Data shown START
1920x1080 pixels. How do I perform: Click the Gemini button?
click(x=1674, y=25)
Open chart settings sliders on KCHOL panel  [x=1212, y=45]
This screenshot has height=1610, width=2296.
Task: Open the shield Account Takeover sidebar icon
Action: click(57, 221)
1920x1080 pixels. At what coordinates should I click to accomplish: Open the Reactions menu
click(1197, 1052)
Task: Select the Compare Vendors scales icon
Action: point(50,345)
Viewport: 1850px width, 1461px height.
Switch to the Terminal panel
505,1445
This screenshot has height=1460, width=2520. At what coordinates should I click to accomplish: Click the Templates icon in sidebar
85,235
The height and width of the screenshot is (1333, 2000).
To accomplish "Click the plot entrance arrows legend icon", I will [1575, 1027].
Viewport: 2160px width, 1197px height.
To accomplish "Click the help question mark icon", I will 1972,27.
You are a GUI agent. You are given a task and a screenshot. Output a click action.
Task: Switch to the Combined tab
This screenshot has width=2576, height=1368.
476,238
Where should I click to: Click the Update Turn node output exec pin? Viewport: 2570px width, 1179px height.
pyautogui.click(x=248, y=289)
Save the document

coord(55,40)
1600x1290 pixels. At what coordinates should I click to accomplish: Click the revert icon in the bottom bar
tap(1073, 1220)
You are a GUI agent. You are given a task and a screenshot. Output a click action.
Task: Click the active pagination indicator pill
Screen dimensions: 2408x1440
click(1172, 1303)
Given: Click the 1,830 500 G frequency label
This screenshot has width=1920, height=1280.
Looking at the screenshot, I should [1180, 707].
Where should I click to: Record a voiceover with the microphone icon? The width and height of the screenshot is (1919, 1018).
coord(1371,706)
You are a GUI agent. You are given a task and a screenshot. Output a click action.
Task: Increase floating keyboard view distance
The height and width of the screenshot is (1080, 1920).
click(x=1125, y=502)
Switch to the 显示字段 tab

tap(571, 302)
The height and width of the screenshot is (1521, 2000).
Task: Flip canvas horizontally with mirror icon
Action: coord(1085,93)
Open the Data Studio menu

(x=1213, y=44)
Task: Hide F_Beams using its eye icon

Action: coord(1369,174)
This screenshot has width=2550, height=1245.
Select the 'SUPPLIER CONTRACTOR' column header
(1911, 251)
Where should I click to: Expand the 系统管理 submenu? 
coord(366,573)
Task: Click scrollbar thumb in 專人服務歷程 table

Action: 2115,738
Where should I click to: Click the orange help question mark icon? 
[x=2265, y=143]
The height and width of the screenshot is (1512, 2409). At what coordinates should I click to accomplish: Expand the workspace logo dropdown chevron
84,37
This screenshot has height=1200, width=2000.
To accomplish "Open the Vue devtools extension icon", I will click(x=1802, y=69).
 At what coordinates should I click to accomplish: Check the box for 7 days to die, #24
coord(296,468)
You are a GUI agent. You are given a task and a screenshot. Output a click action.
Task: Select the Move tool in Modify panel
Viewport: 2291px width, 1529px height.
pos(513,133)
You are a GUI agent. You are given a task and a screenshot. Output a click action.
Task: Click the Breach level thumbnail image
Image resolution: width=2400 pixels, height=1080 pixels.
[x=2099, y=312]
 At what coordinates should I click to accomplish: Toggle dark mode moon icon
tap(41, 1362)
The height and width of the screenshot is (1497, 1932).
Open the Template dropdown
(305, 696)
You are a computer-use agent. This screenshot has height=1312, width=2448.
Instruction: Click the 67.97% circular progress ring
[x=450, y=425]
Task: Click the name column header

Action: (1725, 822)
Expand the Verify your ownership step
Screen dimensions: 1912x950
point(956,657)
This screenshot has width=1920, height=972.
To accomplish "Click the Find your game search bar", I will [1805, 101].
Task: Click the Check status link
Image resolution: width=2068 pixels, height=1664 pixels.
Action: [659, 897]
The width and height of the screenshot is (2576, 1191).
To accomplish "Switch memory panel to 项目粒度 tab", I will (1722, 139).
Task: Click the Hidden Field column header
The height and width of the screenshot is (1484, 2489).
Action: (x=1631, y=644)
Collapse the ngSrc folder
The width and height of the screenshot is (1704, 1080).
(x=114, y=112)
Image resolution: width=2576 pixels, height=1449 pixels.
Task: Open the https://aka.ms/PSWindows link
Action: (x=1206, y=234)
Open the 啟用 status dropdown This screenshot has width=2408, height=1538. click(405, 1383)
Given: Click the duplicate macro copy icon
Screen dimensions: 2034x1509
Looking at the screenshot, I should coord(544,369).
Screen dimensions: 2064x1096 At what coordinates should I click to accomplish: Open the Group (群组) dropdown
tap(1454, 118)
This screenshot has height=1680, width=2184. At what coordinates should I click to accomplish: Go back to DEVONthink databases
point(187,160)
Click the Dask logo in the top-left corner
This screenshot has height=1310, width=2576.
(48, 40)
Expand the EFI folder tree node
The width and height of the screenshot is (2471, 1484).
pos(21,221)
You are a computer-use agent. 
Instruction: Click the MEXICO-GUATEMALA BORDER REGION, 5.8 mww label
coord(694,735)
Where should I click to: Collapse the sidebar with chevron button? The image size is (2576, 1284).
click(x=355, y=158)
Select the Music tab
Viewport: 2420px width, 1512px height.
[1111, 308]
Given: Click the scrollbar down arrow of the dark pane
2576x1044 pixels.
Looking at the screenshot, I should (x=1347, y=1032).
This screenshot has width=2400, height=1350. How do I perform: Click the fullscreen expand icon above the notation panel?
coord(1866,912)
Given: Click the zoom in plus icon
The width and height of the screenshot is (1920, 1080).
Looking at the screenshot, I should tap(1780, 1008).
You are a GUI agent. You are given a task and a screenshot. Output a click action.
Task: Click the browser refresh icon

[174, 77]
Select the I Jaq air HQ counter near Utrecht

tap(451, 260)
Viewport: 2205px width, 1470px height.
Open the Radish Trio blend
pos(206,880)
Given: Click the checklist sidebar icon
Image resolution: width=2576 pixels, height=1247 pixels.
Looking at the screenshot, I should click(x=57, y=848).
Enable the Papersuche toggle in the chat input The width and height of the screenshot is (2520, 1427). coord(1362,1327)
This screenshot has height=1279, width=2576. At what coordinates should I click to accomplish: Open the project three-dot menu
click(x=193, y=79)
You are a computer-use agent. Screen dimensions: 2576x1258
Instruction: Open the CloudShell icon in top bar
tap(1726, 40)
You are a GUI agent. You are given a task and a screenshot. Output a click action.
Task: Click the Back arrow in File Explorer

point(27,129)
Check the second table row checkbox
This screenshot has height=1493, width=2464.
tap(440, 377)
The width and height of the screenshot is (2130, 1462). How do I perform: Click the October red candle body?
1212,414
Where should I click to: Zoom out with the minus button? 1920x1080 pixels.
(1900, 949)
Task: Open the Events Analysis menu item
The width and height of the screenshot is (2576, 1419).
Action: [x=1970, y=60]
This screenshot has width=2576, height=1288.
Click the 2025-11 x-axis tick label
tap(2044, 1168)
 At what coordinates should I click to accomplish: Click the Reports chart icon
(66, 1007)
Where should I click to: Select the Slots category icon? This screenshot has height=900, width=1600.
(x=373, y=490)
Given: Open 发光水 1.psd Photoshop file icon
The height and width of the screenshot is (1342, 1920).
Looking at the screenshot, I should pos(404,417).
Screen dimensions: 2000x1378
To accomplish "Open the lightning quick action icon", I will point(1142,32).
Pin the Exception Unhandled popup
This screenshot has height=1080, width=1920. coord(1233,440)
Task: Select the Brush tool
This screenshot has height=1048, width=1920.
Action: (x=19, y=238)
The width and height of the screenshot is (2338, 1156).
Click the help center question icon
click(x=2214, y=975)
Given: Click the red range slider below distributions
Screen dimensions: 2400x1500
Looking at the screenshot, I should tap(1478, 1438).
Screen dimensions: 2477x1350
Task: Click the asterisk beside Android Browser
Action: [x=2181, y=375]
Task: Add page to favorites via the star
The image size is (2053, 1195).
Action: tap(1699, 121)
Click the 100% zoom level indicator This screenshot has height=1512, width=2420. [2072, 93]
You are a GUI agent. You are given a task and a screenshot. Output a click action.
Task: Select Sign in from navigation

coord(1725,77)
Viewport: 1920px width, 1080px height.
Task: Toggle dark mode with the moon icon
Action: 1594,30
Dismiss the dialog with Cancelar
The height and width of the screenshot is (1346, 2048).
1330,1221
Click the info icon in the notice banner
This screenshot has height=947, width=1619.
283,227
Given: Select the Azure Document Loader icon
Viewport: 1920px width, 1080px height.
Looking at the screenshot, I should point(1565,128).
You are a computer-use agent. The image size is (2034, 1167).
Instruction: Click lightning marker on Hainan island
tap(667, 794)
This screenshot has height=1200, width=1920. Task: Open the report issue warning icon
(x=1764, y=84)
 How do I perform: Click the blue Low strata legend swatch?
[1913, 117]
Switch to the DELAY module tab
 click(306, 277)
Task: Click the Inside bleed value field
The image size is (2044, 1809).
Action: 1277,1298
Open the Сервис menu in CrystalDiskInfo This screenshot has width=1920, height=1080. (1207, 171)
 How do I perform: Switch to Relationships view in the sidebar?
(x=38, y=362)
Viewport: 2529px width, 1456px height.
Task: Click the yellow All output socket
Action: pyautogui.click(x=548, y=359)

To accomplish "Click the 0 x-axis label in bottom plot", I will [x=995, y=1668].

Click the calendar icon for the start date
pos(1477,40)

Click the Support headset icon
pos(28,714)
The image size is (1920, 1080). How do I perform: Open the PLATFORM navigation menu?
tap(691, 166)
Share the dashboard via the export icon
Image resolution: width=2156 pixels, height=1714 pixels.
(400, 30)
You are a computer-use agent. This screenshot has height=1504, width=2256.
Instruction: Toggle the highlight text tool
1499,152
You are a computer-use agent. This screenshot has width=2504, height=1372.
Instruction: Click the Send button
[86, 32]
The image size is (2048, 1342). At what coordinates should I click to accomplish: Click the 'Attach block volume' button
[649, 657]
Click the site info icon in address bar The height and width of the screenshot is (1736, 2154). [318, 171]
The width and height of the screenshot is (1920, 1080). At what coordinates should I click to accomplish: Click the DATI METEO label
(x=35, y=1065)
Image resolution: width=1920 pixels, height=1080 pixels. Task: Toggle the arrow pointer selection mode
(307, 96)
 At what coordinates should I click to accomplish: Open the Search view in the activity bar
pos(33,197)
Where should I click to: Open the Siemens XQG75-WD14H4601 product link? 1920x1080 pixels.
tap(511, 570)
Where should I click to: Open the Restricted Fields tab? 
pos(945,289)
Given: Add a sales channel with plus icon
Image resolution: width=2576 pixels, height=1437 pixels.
Data shown END
### Prompt
Please return the lines above that run from the line containing "Task: Click the Hidden Field column header" to the line containing "Click the Dask logo in the top-left corner", inclusive, exactly and with no other lines.

### Task response
Task: Click the Hidden Field column header
The height and width of the screenshot is (1484, 2489).
Action: (x=1631, y=644)
Collapse the ngSrc folder
The width and height of the screenshot is (1704, 1080).
(x=114, y=112)
Image resolution: width=2576 pixels, height=1449 pixels.
Task: Open the https://aka.ms/PSWindows link
Action: (x=1206, y=234)
Open the 啟用 status dropdown This screenshot has width=2408, height=1538. click(405, 1383)
Given: Click the duplicate macro copy icon
Screen dimensions: 2034x1509
Looking at the screenshot, I should coord(544,369).
Screen dimensions: 2064x1096 At what coordinates should I click to accomplish: Open the Group (群组) dropdown
tap(1454, 118)
This screenshot has height=1680, width=2184. At what coordinates should I click to accomplish: Go back to DEVONthink databases
point(187,160)
Click the Dask logo in the top-left corner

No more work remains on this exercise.